This is a really fancy, expensive looking, sure microphone that is, what would you call
this thing?
It's in a shock mount mic clip and I think it's going to make my voice sound pretty good.
The microphone I used before is a sure SM58 which is more of a live sound reinforcement
microphone and this one is much more of a studio microphone and Chris recommended that this
is the one I should use if I want to do just spoken word.
And so I thought I would take advantage of this opportunity to knock out one of the topics
that has been on my to-do list for a really long time and that is the 12-tone technique
and my use of a script to generate a random 12-tone row.

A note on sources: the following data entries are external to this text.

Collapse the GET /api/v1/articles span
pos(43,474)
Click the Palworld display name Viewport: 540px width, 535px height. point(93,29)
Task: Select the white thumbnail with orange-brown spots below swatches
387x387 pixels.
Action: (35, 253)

This whole scripting of the random 12-tone row is something that came about when I got
my Raspberry Pi for the first time about two years ago.

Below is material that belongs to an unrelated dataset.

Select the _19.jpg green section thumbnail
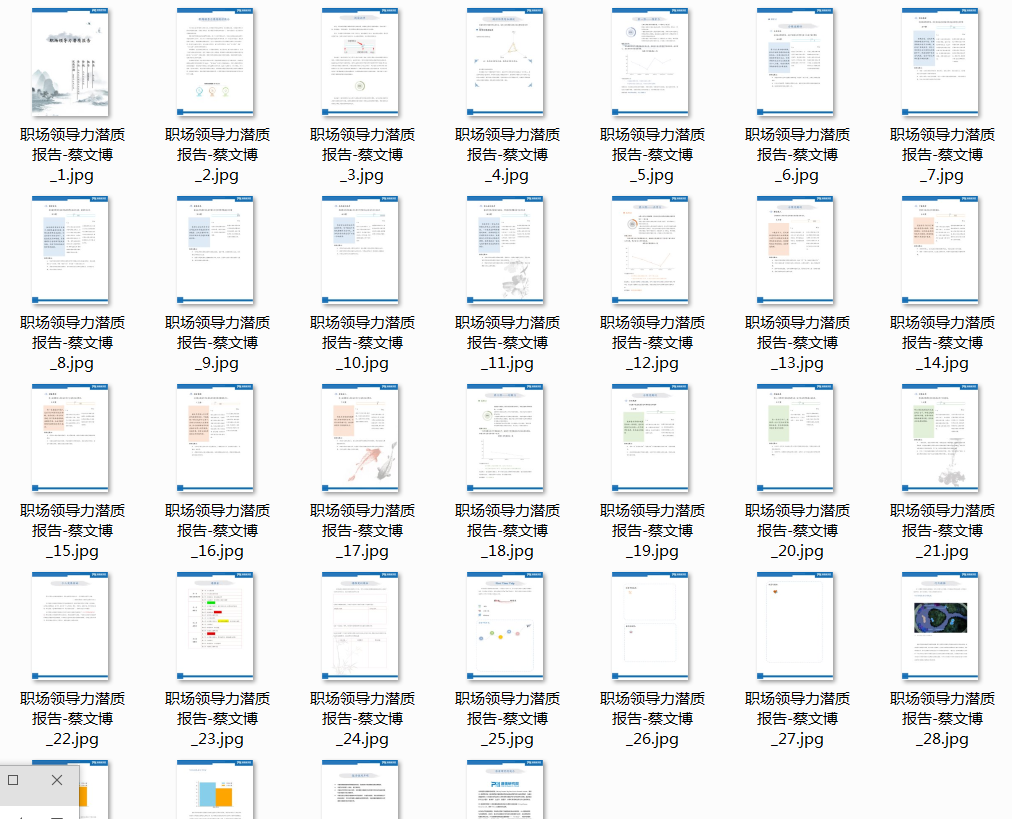 point(651,438)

And the idea was that I had the Raspberry Pi set up next to my bed and it was networked
and so I could theoretically have it play music off the internet and I used to do that.

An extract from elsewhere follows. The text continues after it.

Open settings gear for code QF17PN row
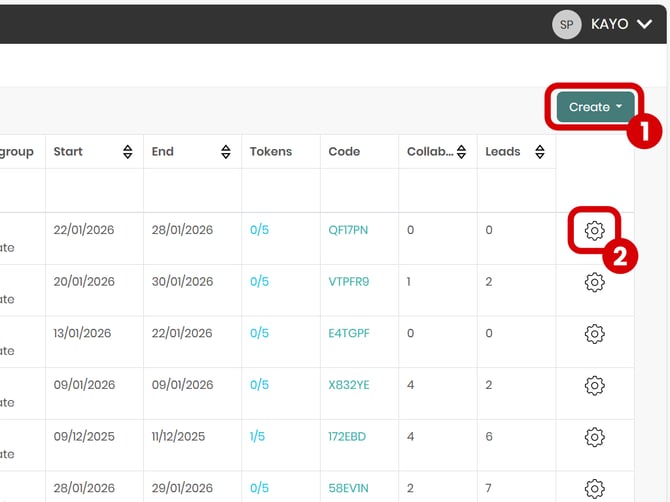670x502 pixels. click(594, 231)
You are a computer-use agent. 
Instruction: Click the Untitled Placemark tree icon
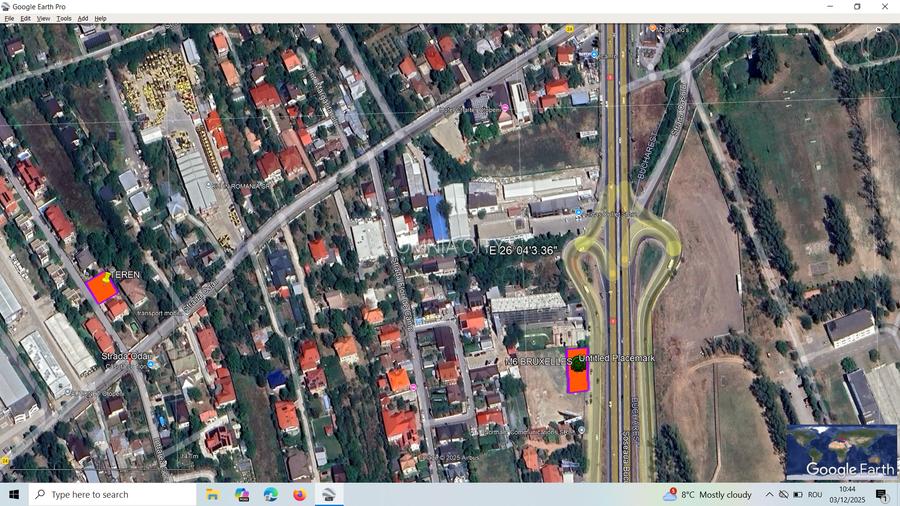(578, 365)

I would have it stream radio stations and stuff like that like into my pillow speaker
and I thought well I could use it as an alarm clock as well and I could have it just play
some random audio file from my computer but then I had the what to me was a brilliant idea
and this is from a music nerd point of view of having it generate a new alarm every day
and have it be my random 12-tone row of the day.
Now to for this to make sense I probably have to back up a little bit and explain what
a 12-tone row is.
The 12-tone row is the building block of 12-tone music.
Now I have to back up even further now because I have to explain what 12-tone music is.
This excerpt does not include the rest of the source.